Kurze Aufgabe A
Aus welcher Stadt stammte Guido Reni laut der Quelle ursprünglich?
Kurze Aufgabe B
Gib aus der Quelle den Abschnitt von „Mit einem himmlischen“ bis „ins Göttliche schweifen.“ wortgetreu zurück.

------ Quelle

Im Städel Museum Frankfurt

Wer dieser Tage eine Fahrt in die Mainmetropole unternahm, konnte den Eindruck gewinnen, nicht in Frankfurt, sondern in Italien gelandet zu sein. Denn gleich zwei Ausstellungen im Städel entführten die Besucher nach jenseits der Alpen. Im Grafikkabinett konnte man das sehnsuchtsvolle Staunen nachvollziehen, das frühe Fotografen im Süden suchten, fanden und in stillem Schwarz-Weiß festhielten, um es in den Norden an die kulturinteressierten Daheimgebliebenen zu vermitteln. So besonders das Reisen in jener Zeit noch gewesen, so ähnlich waren doch die frühen Motive unseren tausendfach auf Instagram geteilten Urlaubsbildern: der Canal Grande in Venedig oder der schiefe Turm von Pisa avancierten bereits damals zu absoluten Publikumslieblingen. Auch die Eleganz der zarten Unschärfe kommt uns Heutigen seltsam vertraut vor. Was damals seine Ursache jedoch in der noch so jungen Technik der Fotografie hatte, wird heute durch digitale Filter auf den sozialen Medien künstlich erzeugt.

 

Eines idealisierenden Weichzeichners bediente sich bereits vor gut 400 Jahren auch Guido Reni. Diesem barocken Großkünstler Italiens widmete das Museum eine erneut großartig kuratierte Schau. Vor großzügigen himmelblauen oder tiefroten Hintergründen dürfen die goldstrahlenden Bildwerke ihren einzigartigen Glanz entfalten, denn respektvoll nimmt sich die Ausstellungsarchitektur zurück. Klug bereiten die Texttafeln das gedankliche Fundament, um den einzigartigen Bildwerken vollständig die Bühne zu überlassen, die diese in barockem Überschwang auch zu nutzen wissen.  

 

Mit einem himmlischen Paukenschlag beginnt die Ausstellung, indem sie gleich drei großformatige Werke an den Anfang stellt, die ein Lieblingsthema nicht nur des ursprünglich aus Bologna stammenden Malers, sondern der gesamten Barockzeit zeigen: die Himmelfahrt Mariens. Selten nur trifft das Himmlische und Irdische so konzise aufeinander. Reni genügt dabei ein kleines, dafür umso wirkmächtigeres Detail, um dies zu verdeutlichen: Sein Markenzeichen, der nach oben gerichtete, „himmelnde“ Blick macht das Ziel der Bewegungsrichtung deutlich, indem er es versinnlicht. Unwillkürlich folgt auch der heutige Betrachter dieser Weisung und lässt den Blick nach oben ins Göttliche schweifen.

------------
------ Datensätze

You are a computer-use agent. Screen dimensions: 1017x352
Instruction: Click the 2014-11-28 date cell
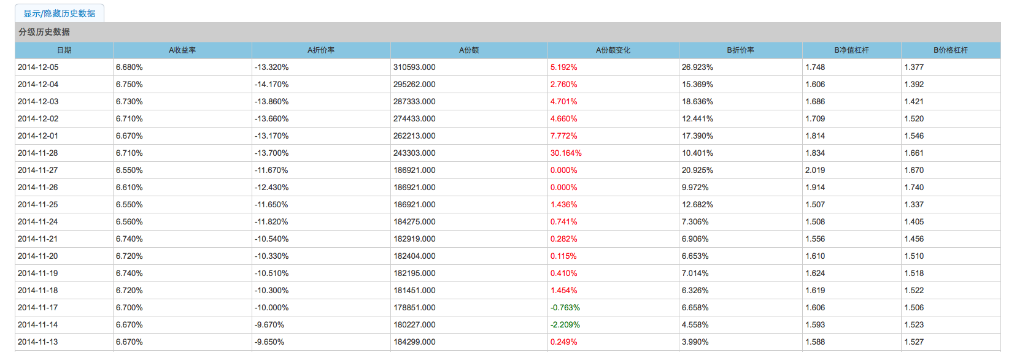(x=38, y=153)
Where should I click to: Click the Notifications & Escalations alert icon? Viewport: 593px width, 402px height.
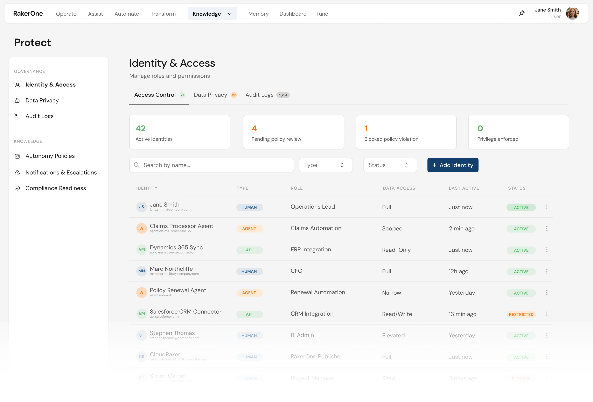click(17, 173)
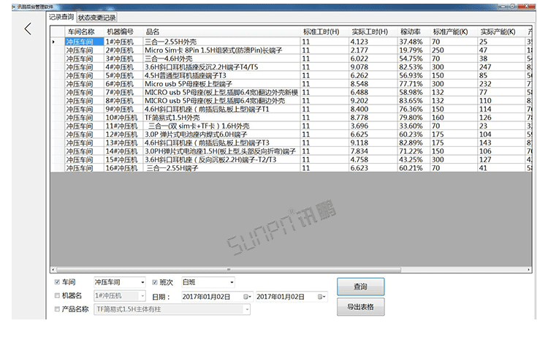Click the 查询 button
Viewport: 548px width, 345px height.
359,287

------------
------ Datensätze

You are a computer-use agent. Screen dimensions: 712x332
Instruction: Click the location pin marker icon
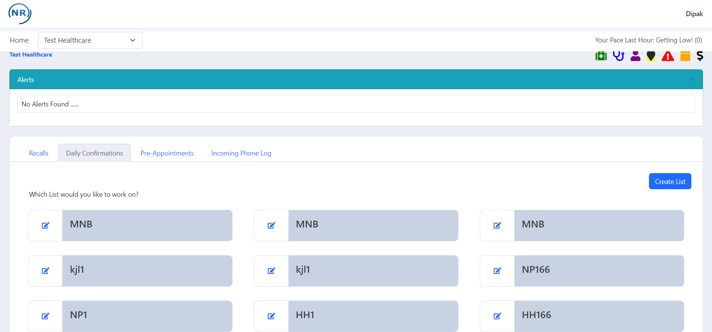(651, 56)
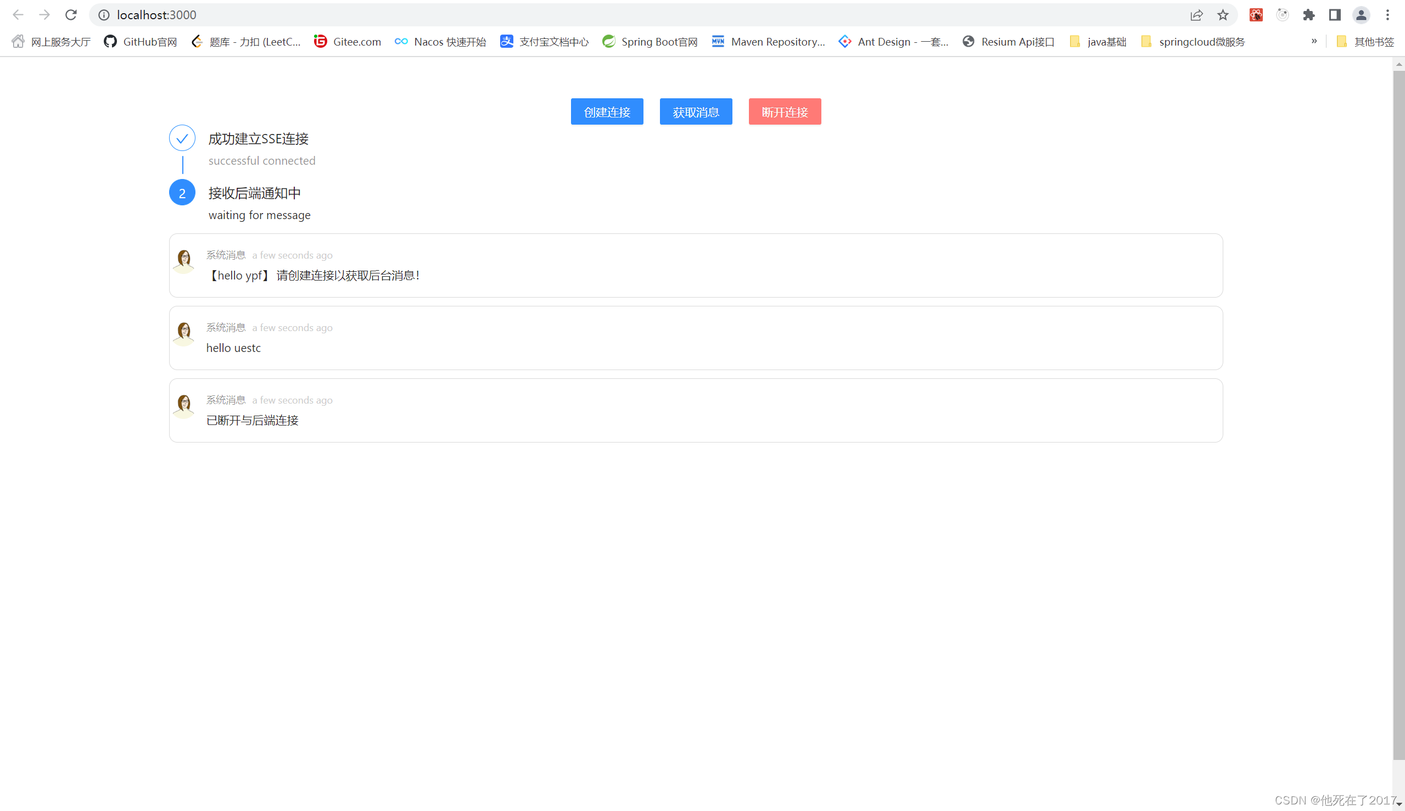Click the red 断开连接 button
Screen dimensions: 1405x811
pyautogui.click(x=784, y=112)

------------
------ Datensätze

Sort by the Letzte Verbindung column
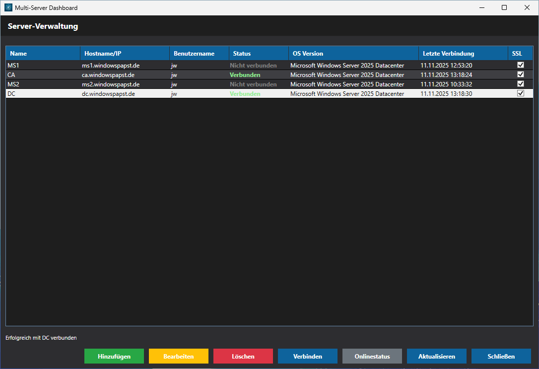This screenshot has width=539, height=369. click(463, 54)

------------

Schriftliche Antwort A
Aus Bologna.

Schriftliche Antwort B
Mit einem himmlischen Paukenschlag beginnt die Ausstellung, indem sie gleich drei großformatige Werke an den Anfang stellt, die ein Lieblingsthema nicht nur des ursprünglich aus Bologna stammenden Malers, sondern der gesamten Barockzeit zeigen: die Himmelfahrt Mariens. Selten nur trifft das Himmlische und Irdische so konzise aufeinander. Reni genügt dabei ein kleines, dafür umso wirkmächtigeres Detail, um dies zu verdeutlichen: Sein Markenzeichen, der nach oben gerichtete, „himmelnde“ Blick macht das Ziel der Bewegungsrichtung deutlich, indem er es versinnlicht. Unwillkürlich folgt auch der heutige Betrachter dieser Weisung und lässt den Blick nach oben ins Göttliche schweifen.